Veo 3 Fast is a quicker and more cost effective version of Veo 3, allowing developers to create videos with sound while maintaining high quality and optimizing for speed and business use cases. Veo 3 Fast offers both text-to-video and image-to-video modalities.

It is the ideal choice for:

  • Programmatic advertising: Powering backend services that automatically generate ad creatives.

  • Rapid prototyping: Enabling quick A/B testing of different creative concepts.

  • Content creation at scale: Building apps that need to quickly produce social media content.


Veo 3 Fast will be: $0.40 / second with audio.


New image-to-video capabilities

Developers can now use Veo 3 and Veo 3 Fast to generate high-quality video content (with sound) from input images. This new capability allows for the creation of dynamic video sequences that can maintain the consistency in the first image. Just provide an image alongside your text prompt, and you can guide the model to achieve your desired motion, narrative, and audio. Outputs generated with image-to-video will be priced the same as text-to-video outputs.
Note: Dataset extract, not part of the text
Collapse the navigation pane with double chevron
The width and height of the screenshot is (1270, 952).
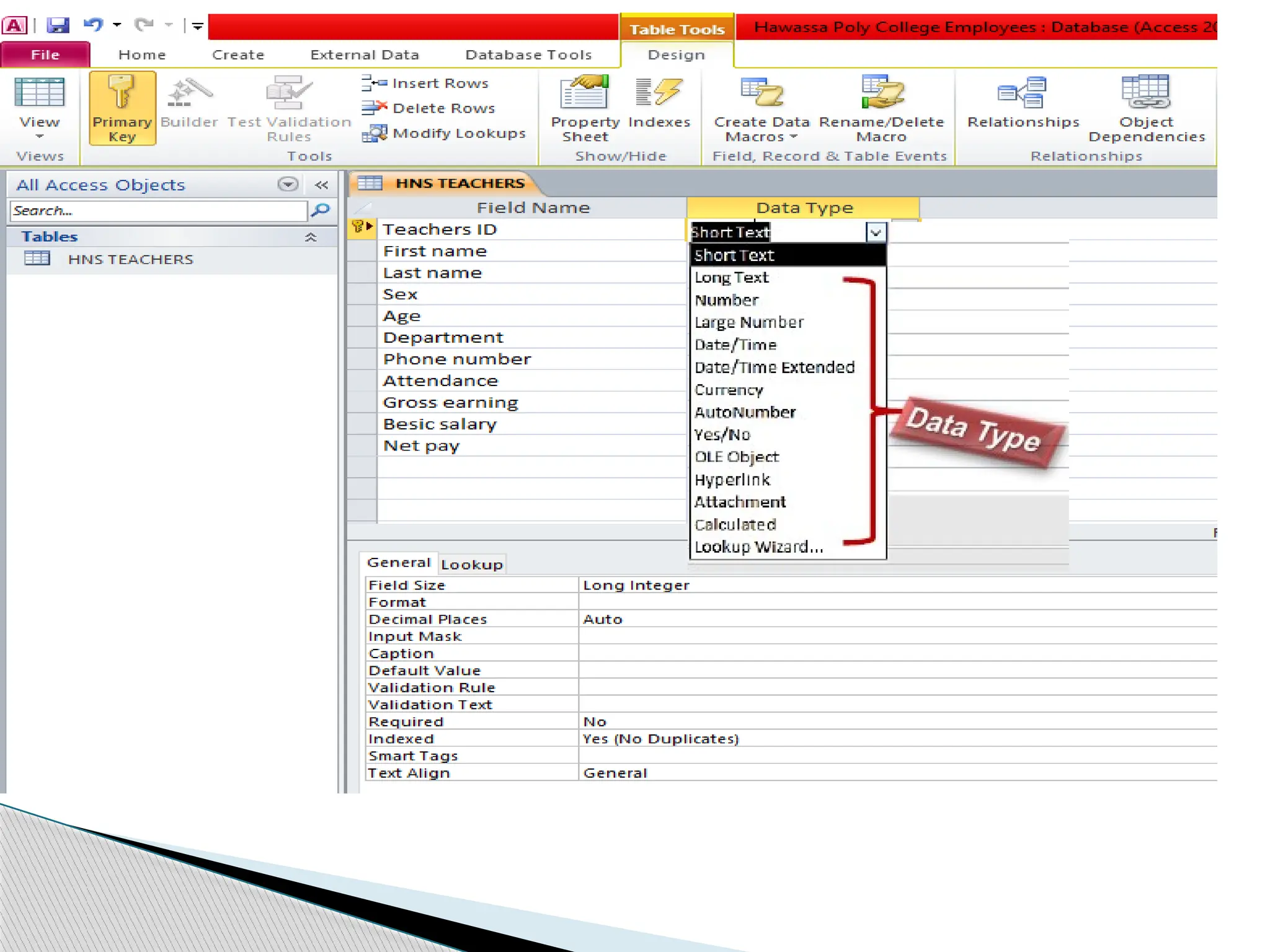pos(321,185)
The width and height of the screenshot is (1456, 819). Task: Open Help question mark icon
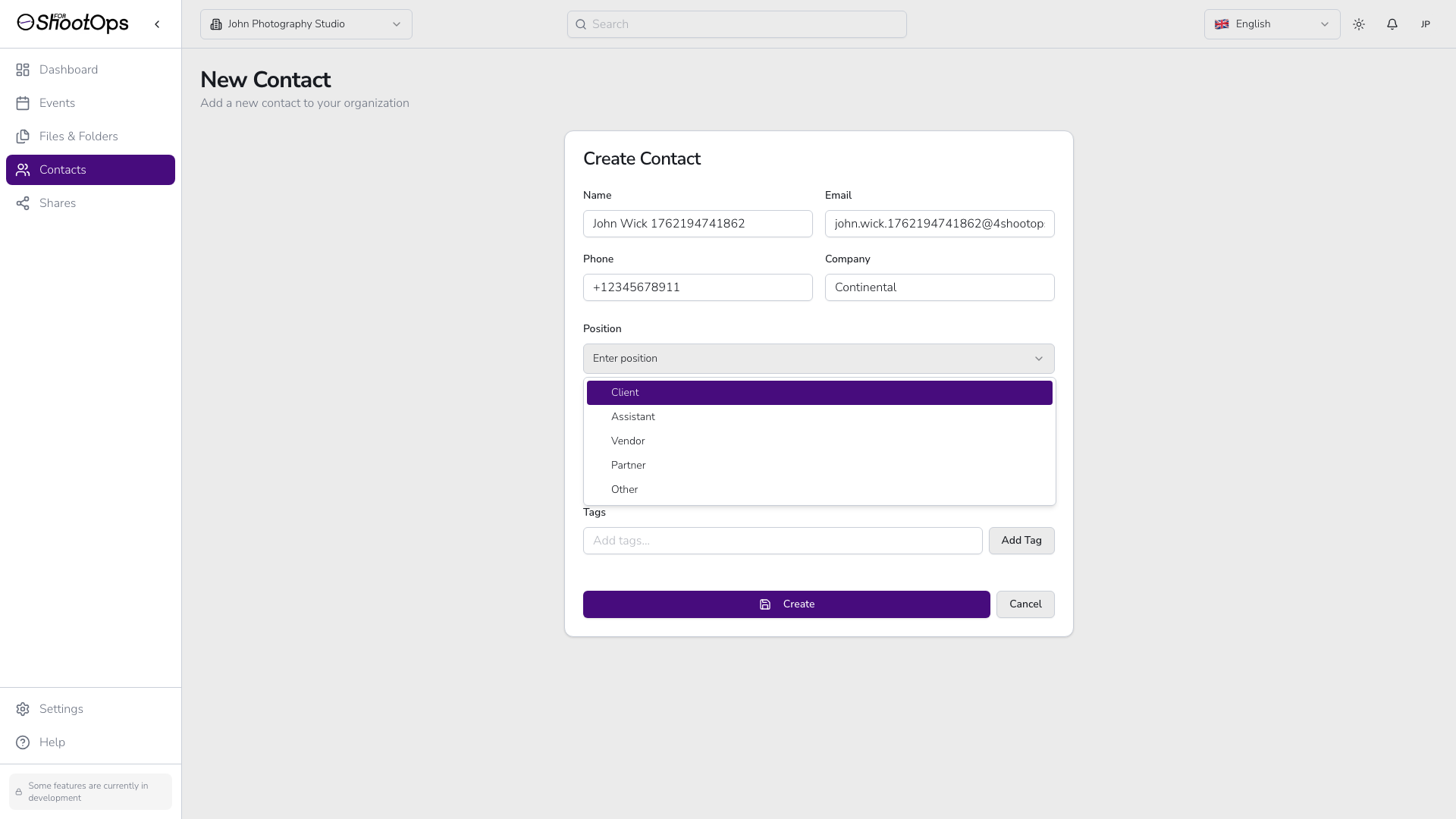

Link to Youtube Video (visible only when JS is disabled)

Prompt in footnote (2)

Image-to-video is designed to give you more creative control and flexibility:

  • High-quality video generation: Create fluid, cinematic-quality videos from a single image, maintaining stylistic consistency and detail – all with audio.

  • Precise prompting: Combine image inputs with descriptive text prompts to direct the action, style, and evolution of your video content.

  • Seamless API integration: Access this powerful new feature through the same intuitive Gemini API, making it easy to integrate into your existing workflows and applications.

Remains $0.75 / second with audio.

At OpusClip, we use Veo 3 to enhance our customers' video editing experience and generate B-roll videos through its image-to-video capability. Veo 3 takes a static image as the first frame and brings it to life by generating smooth, cinematic motion. This helps creators get engaging video content with minimal effort.


Start building the future of video today

We're incredibly excited to see what developers will create with Veo 3, Veo 3 Fast, and image-to-video capabilities via the Gemini API.

Explore the Gemini API documentation for video generation or the Veo cookbook and start building today!



Prompts

1: The sneaker on the billboard suddenly springs to life, its laces tying themselves. It leaps off the screen, landing on the rooftop below with a soft thud, and sprints out of frame. Audio: The sound of tying laces, a digital whoosh, a soft landing sound.

2: The mountain logo on the tote bag subtly animates. The sun in the logo rises along the mountain peak, and tiny birds fly out from it. Audio: A gentle whoosh and a soft bird chirp sound effect.